■ **TASK TO COMPLETE**:
Rewrite the data below with every "GUI agent" changed to "interface agent" and nothing else altered.

start

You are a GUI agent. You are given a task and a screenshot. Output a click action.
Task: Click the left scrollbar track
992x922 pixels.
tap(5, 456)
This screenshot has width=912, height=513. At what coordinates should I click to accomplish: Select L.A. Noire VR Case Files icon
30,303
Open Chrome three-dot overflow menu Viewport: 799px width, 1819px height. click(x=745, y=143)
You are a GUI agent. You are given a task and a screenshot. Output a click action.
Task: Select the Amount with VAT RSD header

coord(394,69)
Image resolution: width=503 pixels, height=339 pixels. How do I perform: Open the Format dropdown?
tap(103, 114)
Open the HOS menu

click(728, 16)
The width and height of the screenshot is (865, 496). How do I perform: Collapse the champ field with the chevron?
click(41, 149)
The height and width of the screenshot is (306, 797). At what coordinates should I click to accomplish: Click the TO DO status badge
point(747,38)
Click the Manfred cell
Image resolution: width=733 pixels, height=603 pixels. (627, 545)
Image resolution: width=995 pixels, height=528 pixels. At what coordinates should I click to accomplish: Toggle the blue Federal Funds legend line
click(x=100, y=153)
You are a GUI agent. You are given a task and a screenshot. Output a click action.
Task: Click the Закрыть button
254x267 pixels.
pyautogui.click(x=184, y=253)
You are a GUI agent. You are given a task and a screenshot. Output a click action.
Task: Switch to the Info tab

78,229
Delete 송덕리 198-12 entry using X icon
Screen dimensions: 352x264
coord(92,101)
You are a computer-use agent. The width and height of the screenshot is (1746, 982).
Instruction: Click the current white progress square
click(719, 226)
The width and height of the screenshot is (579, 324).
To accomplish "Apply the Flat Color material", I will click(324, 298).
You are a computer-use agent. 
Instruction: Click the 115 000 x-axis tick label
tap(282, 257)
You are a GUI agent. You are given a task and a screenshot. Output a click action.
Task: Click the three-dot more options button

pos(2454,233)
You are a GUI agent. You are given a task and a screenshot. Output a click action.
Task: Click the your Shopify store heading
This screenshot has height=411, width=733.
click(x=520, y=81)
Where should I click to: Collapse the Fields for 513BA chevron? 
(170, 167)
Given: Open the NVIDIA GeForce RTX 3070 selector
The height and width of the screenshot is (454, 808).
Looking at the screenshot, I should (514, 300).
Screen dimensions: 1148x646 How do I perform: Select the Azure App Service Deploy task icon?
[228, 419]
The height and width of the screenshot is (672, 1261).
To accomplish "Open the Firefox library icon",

end

■ **TASK RESULT**:
You are a interface agent. You are given a task and a screenshot. Output a click action.
Task: Click the left scrollbar track
992x922 pixels.
tap(5, 456)
This screenshot has width=912, height=513. At what coordinates should I click to accomplish: Select L.A. Noire VR Case Files icon
30,303
Open Chrome three-dot overflow menu Viewport: 799px width, 1819px height. click(x=745, y=143)
You are a interface agent. You are given a task and a screenshot. Output a click action.
Task: Select the Amount with VAT RSD header

coord(394,69)
Image resolution: width=503 pixels, height=339 pixels. How do I perform: Open the Format dropdown?
tap(103, 114)
Open the HOS menu

click(728, 16)
The width and height of the screenshot is (865, 496). How do I perform: Collapse the champ field with the chevron?
click(41, 149)
The height and width of the screenshot is (306, 797). At what coordinates should I click to accomplish: Click the TO DO status badge
point(747,38)
Click the Manfred cell
Image resolution: width=733 pixels, height=603 pixels. (627, 545)
Image resolution: width=995 pixels, height=528 pixels. At what coordinates should I click to accomplish: Toggle the blue Federal Funds legend line
click(x=100, y=153)
You are a interface agent. You are given a task and a screenshot. Output a click action.
Task: Click the Закрыть button
254x267 pixels.
pyautogui.click(x=184, y=253)
You are a interface agent. You are given a task and a screenshot. Output a click action.
Task: Switch to the Info tab

78,229
Delete 송덕리 198-12 entry using X icon
Screen dimensions: 352x264
coord(92,101)
You are a computer-use agent. The width and height of the screenshot is (1746, 982).
Instruction: Click the current white progress square
click(719, 226)
The width and height of the screenshot is (579, 324).
To accomplish "Apply the Flat Color material", I will click(324, 298).
You are a computer-use agent. 
Instruction: Click the 115 000 x-axis tick label
tap(282, 257)
You are a interface agent. You are given a task and a screenshot. Output a click action.
Task: Click the three-dot more options button

pos(2454,233)
You are a interface agent. You are given a task and a screenshot. Output a click action.
Task: Click the your Shopify store heading
This screenshot has height=411, width=733.
click(x=520, y=81)
Where should I click to: Collapse the Fields for 513BA chevron? 
(170, 167)
Given: Open the NVIDIA GeForce RTX 3070 selector
The height and width of the screenshot is (454, 808).
Looking at the screenshot, I should (514, 300).
Screen dimensions: 1148x646 How do I perform: Select the Azure App Service Deploy task icon?
[228, 419]
The height and width of the screenshot is (672, 1261).
To accomplish "Open the Firefox library icon",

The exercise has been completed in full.